In the present study, we focus on a particular relationship-focused coping strategy, that of protective buffering (PB). Originally conceived of with respect to couples dealing with a myocardial infarction,2
PB as applied to the cancer setting is defined as “hiding one’s concerns, denying one’s worries, concealing discouraging information, preventing the patient from thinking about the cancer, and yielding in order to avoid disagreement” (p. 275).3
Two hypothetical examples are as follows. A patient might be experiencing certain symptoms, perhaps worsening symptoms, but so as not to worry his/ her caregiving partner, hesitate to mention those symptoms. Alternatively, the caregiver might fear that his/ her ill partner will die but, so as not to further burden that individual, refrain from expressing those fears.
What are the consequences of PB? Does it in fact confer protective effects? In attempting to answer this question, we consider both intra- and inter-personal effects of PB and, in so doing, draw on nomenclature from social psychology and dyadic analysis.4
In any dyad, one member can be designated as the “actor”, who behaves in some way toward the other member of the dyad, designated the “partner”. Importantly, the designation is purely arbitrary, as both members of the dyad play both roles. Intrapersonal effects refer to the effects of an actor’s behavior on his or her own
outcomes, e.g., the effects of a husband’s behavior on his own affective state. Interpersonal effects refer to the effects of an actor’s behavior on outcomes in the partner and vice versa, e.g., the effects of a husband’s behavior on his wife’s affective state.

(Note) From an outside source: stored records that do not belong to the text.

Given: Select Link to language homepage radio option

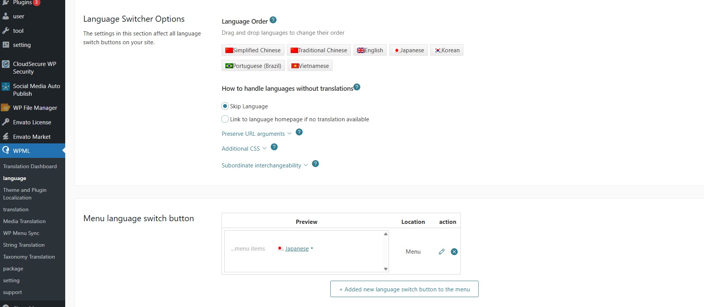Looking at the screenshot, I should pyautogui.click(x=225, y=119).
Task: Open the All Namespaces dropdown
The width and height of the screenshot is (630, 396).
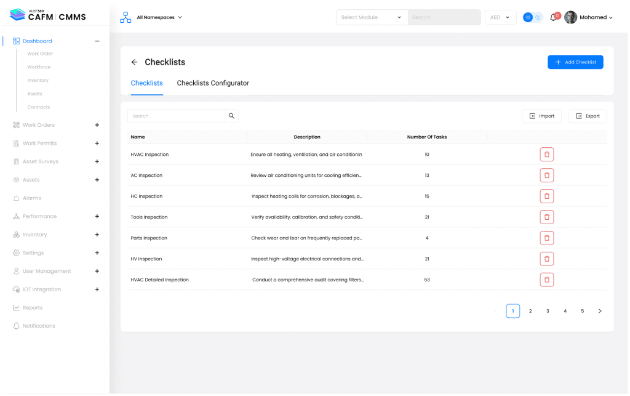Action: (159, 18)
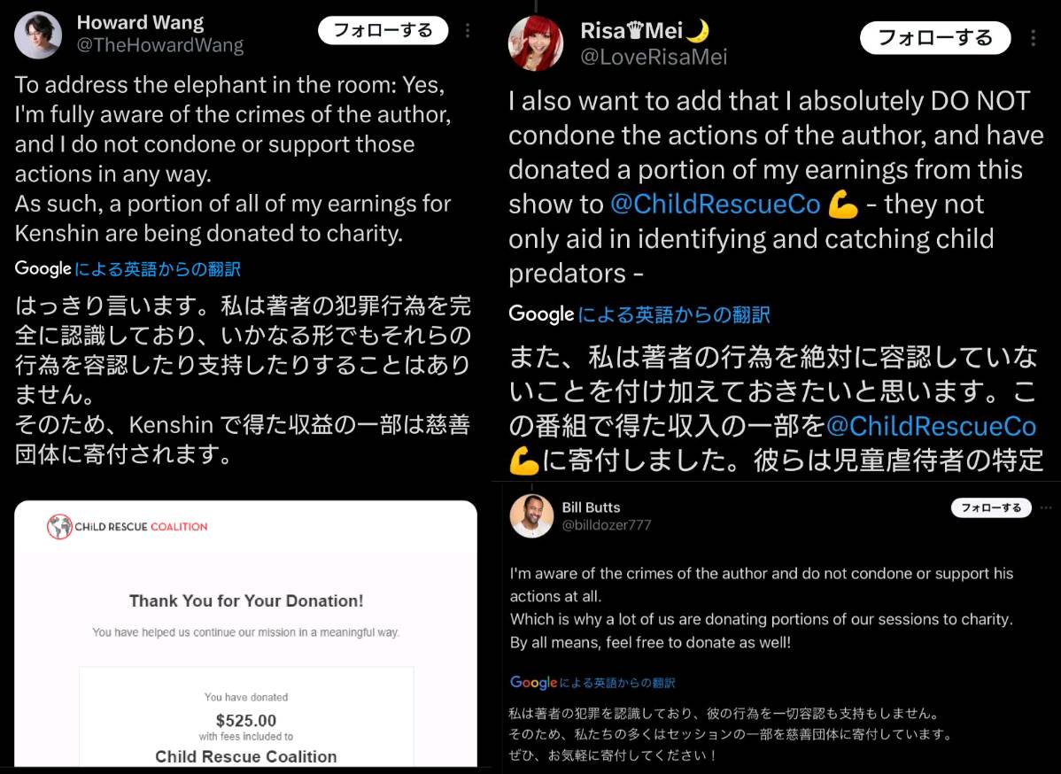The image size is (1061, 774).
Task: Open more options on Risa Mei's tweet
Action: (x=1034, y=38)
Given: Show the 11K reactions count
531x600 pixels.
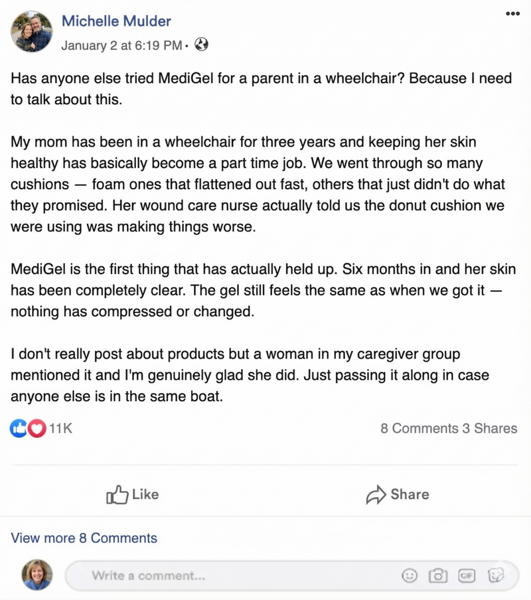Looking at the screenshot, I should point(60,429).
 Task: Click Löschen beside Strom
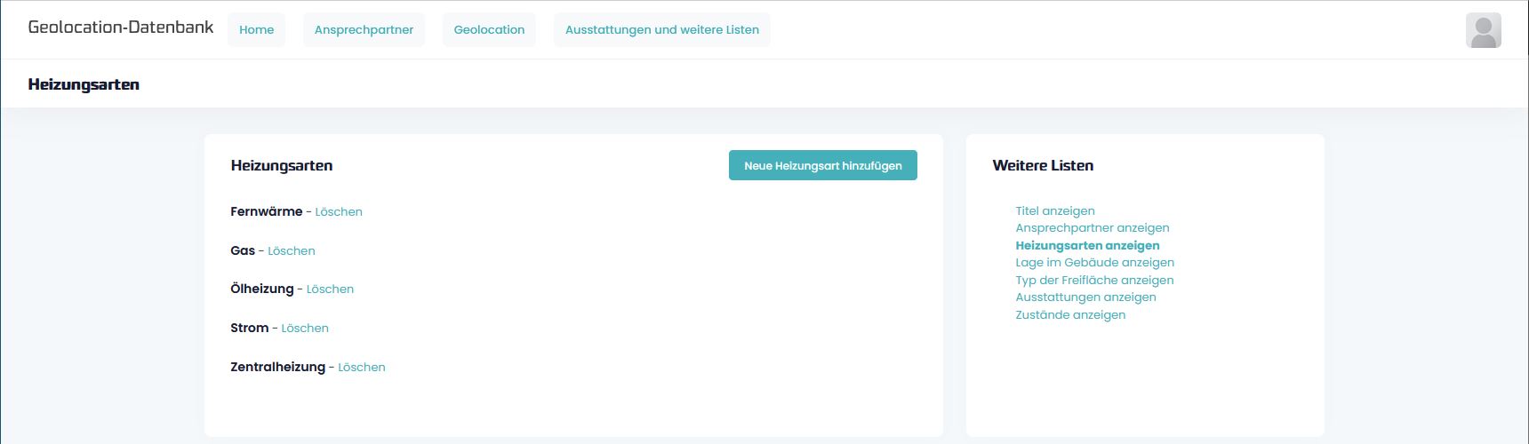coord(305,329)
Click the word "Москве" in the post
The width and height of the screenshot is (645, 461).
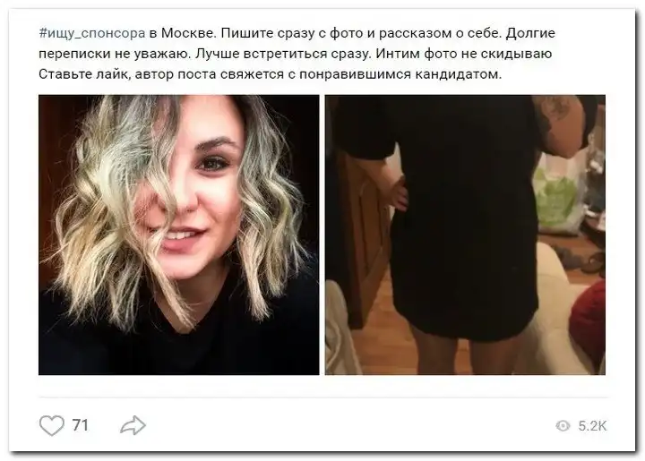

Research on PB has indeed yielded both intra- and inter-personal effects, i.e., effects on the one who engages in buffering (the actor) and effects on the one who is the object of such buffering (the partner). Regarding intrapersonal effects, buffering enacted by patients has been associated with negative outcomes among patients: increased distress5, 6
and decreased self-efficacy.7
Similarly, buffering enacted by partners has been associated with negative outcomes among partners: increased distress2, 6, 8
and decreased self-efficacy.9
Regarding interpersonal effects, buffering enacted by patients has been associated with increased distress among partners,2
and buffering enacted by partners has been associated with increased distress8, 9
and decreased relationship quality3
among patients; it has also been associated with a positive outcome among patients, namely, increased self-efficacy to recover from a myocardial infarction.7
Methodological approaches to the study of PB have differed to some extent. Researchers have administered slightly different versions of the scale originally constructed by Coyne & Smith,2
then modified by Suls et al.6
Only a subset of studies has assessed buffering as enacted by both
dyad members. An even smaller subset has assessed received
buffering – the extent to which an individual feels buffered by his/ her partner, and this has only been done with respect to patient perceptions.3, 9, 10
Analyses generally have not taken into account the interdependent nature of the dyadic data, with notable exceptions.8, 11
In addition, few study designs have afforded examination of either change in PB over time or the effects of PB at one point in time on outcomes at a later point in time, again with notable exceptions.6, 8, 12
Lastly, just one published study has employed a behavioral or objective measure of PB.13
In yet another methodological twist, Trost,14
in an unpublished dissertation, added two items to the PB scale. The items were designed to assess motivation
to protect. At first blush, PB appears to be a purely prosocial act, intended to shield one’s partner. However, buffering theoretically also affords self-protection. In withholding concerns and worries, and yielding during arguments, one minimizes negative emotional experience and avoids conflict. One also avoids the personal negative feelings of having upset the other. Using a sample of 60 myocardial infarction patients and spouses, Trost14
found increased distress among spouses when patients reported greater intentions to protect themselves relative to their spouses.